Fig. 3 is a flowchart that explains the measurement process. Mixing the output of the local oscillator and the signal from the object to be measured produces a medium frequency signal (step 110 in Fig. 3). The output signal generated by the mixer is converted into a digital signal by an A / D converter at a sampling rate determined by the output of the sampling frequency oscillator (step 130). Subsequently, the digital data is converted into a complex signal by a Hilbert converter (step 150), and the low-pass filter removes unnecessary frequency components from the output signal of the Hilbert converter (step 160). The band pass filter filters the output of the low pass filter to produce a signal that has a frequency characteristic corresponding to the transmitting device (step 180). Finally, the power calculation unit calculates the leakage power derived from a set of complex numbers output by the band pass filter (step 190).

In addition, the method for Measurement of the leakage power of the adjacent channel so out the output data of the low-pass filter the reduction unit is reduced (step 170) and that the output signal of the reducing unit is the bandpass filter is supplied (step 180).
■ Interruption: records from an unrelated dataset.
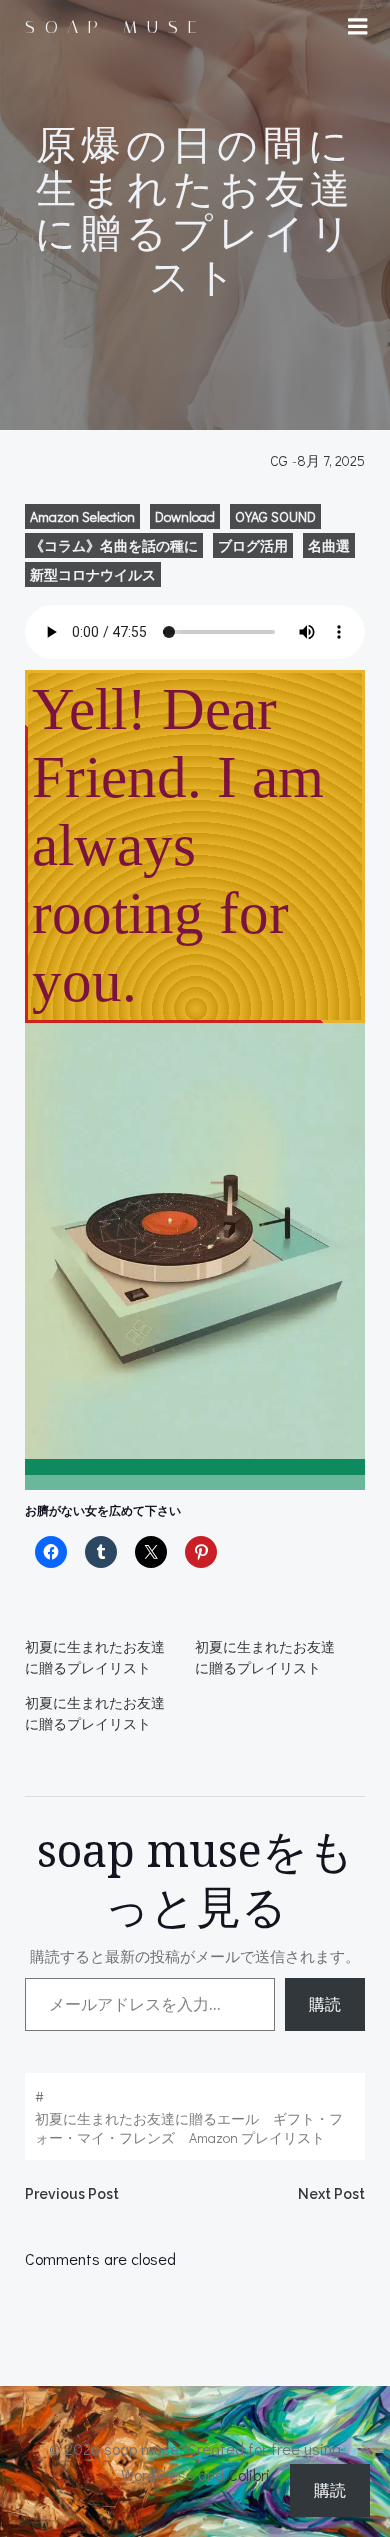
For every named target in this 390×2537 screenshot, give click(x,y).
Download (185, 516)
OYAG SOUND (275, 516)
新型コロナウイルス (93, 574)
According to the above description of the invention a device and a method for measuring the leakage of an adjacent channel, the measuring an ACP transition into neighboring channels enable a station in the time domain.

Claims (4)

1. Device for measuring the leakage between adjacent channels of an object to be measured ( 1 ), preferably a transmitter, with:
a mixer ( 8 ) which mixes an output of a receiving oscillator ( 6 ) and a signal of the object to be measured ( 1 );
an A / D converter ( 3 ) which converts an output signal of the mixer ( 8 ) into a digital signal using the output of a sampling frequency oscillator ( 7 );
a Hilbert converter ( 403 ) that converts the digital data into a complex signal;
a low pass filter ( 404 ) which removes unnecessary frequency components from the complex signal of the Hilbert converter ( 403 ) to provide a low pass filtered complex signal;
a bandpass filter ( 406 ) filtering the low-pass filtered complex signal, the output signal of which has a frequency characteristic corresponding to a frequency characteristic of the transmitter; and
a power calculation unit ( 407 ) that calculates the leakage power derived from the bandpass filtered output signal of the bandpass filter ( 406 ) in real time. 2. The apparatus of claim 1, wherein the low-pass filtered complex signal is reduced by a reduction unit ( 405 ) to a certain level and wherein the output signal of the reduction unit ( 405 ) is fed to a bandpass filter ( 406 ). 3. A method for measuring the leakage power between adjacent channels of an object to be measured, preferably a transmitter, with the following steps:
Mixing an output of a local oscillator ( 6 ) with a signal of the object to be measured for transmitting the signal to a medium frequency;
Converting an output signal of the mixer ( 8 ) with an A / D converter ( 3 ) into a digital signal with the output of a sampling frequency oscillator ( 7 );
Converting the digital data into a complex signal by a Hilbert converter ( 403 );
Removing unnecessary frequency components from a Hilbert converter ( 403 ) signal by a low pass filter ( 404 );
Converting an output signal of the low pass filter ( 404 ) using a band pass filter ( 406 ) whose output signal has a frequency characteristic corresponding to the frequency characteristic of the transmitter; and
Real-time calculation of the leakage power from the converted output of the bandpass filter ( 406 ) using a power calculation unit ( 407 ). 4. The method of claim 3, wherein a reduction operation is performed on the low pass filter output by a reducing unit, and wherein the output signal of the reducing unit ( 405 ) is supplied to the bandpass filter ( 406 ).